Kathleen Verduin, born the same year as Casablanca, grew up in a small Dutch
Reformed enclave south of Chicago, taking the first eight years of her
education at a school named for John Calvin. Much might be made of this. Her
father was and still is a farmer: he fed the nation, she reflects, a genuine
contribution to the common good, while she, whimsically and erratically and
sometimes without knowing quite what she was talking about, has spent her
adult life purveying notions about literature to a generation, almost, of
innocent and unsuspecting college students--whom she has nevertheless loved,
in her fashion, worked hard for, and wished well. In her high school years
she nursed a fascination for persons and places outside her previous
insulation: this left her, so they say, with some traces of sophistication.
She earned her A.B. (1965) from Hope College, where she met more than her
share of the great and good. She wanted to save the world by (how else?)
teaching at an urban high school but, discouraged after two years of nearly
unmitigated exhaustion, decided to follow what seemed then the easier path of
college teaching. Her M.A. (1969) was from the George Washington University,
where she wrote a thesis on John Updike; she taught for four years at Grove
City College, then entered the Ph.D. program at Indiana University. Time
passed. She lived in Bloomington, Indiana; Orange City, Iowa; Boston,
Massachusetts. In 1978 she was welcomed magnanimously back to her alma mater,
Hope College (all having been forgiven), received her Ph.D. in 1980 (her
dissertation was titled "Religious and Sexual Love in American Protestant
Literature"), and has taught at Hope ever since.

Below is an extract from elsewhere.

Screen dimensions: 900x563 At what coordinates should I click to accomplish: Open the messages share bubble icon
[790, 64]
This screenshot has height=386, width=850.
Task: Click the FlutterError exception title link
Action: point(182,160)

She is by training an Americanist, specializing in American literature
and culture from the seventeenth through nineteenth centuries; she has also
taught modern fiction and a range of courses on other topics, from the Divina
Commedia of Dante to the novels of Stephen King. In 1983 she married Leslie
J. Workman, a cultivated Englishman of wit and erudition who had just
committed a new journal, Studies in Medievalism. Now published by Boydell &
Brewer, this is still the only serial publication devoted to study of post-
medieval constructions of the Middle Ages in Western culture from 1500 to the
present. This is the field she and Workman have labored to promote, claiming as their
province incidences as diverse as the seventeenth-century antiquarians, the
nineteenth-century Arthurian revival, and indeed the discipline of medieval
studies itself. Since 1986 they have also sponsored the International
Conference on Medievalism (held annually at different venues, including sites
in Europe), and in the summer of 1996 they organized the first four-week
summer Institute on Medievalism, held during the month of July at the
University of York. Studies in Medievalism sponsors an annual multi-session
program at the International Congress on Medieval Studies at Western Michigan
University and at the conference of the Arizona Center for Medieval and
Renaissance Studies.
Verduin is interested in the cultural contexts of literature and in the
History of the Book. She has published fairly regularly and hopes in the
future to complete a book on American readings of Dante from Emerson to Edith
Wharton. She would like to start drawing again. She likes Bach and
Rembrandt. She would like to visit Norway and Montreal. Were she to be
marooned on a desert island (why couldn't it happen?) she would want with her,
yes, the King James Bible, The Pilgrim's Progress, Moby-Dick, and Lady
Chatterley's Lover (if there is a pattern here let others find it); perhaps
also the stories of Raymond Carver and the poetry of Ezra Pound.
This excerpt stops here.